AngelicView: I have come to a point in my life… where I feel as though I understand. I get it. I know at least the basics about life and death. I (feel that I) know why we’re here and what it’s like to get outta here. And for awhile now I’ve felt as though I’m spinning my wheels. Like, I’m not learning anything anymore that’s challenging (that I’m interested in).
My job as a nurse has become frustrating. We nurses become nurses (usually) because we like to take care of people. The problem with the profession (as I see it) is that we are required to spend more and more time doing menial tasks and sitting at a computer and less and less time actually with our patients. All this with less and less staff (figure that one out). My body is frustrating because it hurts and it won’t do the things I want it to do anymore. Honestly, my worst fear is that I’m going to live to a ripe, old age. Any of you get what I’m saying? I bet you do. And it’s not that I’m depressed or anything like that. I’m just frustrated with life.

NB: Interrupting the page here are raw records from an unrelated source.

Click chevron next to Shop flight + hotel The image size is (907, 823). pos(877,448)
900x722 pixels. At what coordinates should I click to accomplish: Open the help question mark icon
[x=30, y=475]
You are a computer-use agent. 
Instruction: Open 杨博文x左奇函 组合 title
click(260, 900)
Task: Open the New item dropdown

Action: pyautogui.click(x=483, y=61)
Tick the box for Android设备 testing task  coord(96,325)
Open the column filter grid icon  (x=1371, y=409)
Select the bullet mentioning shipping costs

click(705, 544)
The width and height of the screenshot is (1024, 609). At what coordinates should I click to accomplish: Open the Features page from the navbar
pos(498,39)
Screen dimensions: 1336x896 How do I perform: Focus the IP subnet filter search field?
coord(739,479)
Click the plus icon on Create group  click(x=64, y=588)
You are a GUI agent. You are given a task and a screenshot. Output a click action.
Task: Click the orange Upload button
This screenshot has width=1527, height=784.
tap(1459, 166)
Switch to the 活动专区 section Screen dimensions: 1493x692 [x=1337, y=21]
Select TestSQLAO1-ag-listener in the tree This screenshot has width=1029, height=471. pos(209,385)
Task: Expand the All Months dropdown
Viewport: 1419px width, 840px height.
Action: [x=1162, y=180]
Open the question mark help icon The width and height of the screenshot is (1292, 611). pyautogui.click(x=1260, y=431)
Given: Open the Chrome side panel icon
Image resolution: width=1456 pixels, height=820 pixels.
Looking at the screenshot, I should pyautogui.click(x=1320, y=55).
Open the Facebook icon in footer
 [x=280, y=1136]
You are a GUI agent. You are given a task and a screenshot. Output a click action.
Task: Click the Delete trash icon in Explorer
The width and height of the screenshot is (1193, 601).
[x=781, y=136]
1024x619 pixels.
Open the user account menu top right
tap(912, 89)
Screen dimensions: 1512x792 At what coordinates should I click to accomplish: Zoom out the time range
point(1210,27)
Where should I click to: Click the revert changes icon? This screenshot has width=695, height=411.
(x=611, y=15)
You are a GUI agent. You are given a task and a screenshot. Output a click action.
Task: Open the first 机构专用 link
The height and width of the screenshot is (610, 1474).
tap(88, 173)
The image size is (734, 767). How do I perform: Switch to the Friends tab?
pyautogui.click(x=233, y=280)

If I had a kabillion dollars, I’d buy a large area of land somewhere and would build a community that is for spiritual healing. I think Earth humans, Earth animals, and the Earth herself all needs spiritual healing. We’d live in small cabins and have trails through the woods and fire pits and lots of kitties and dogs running all over the place. I have many of the details all worked out in my head for this Spiritual Healing Place. I might even call it “AngelicView” (lol). But, unfortunately I don’t have a kabillion dollars.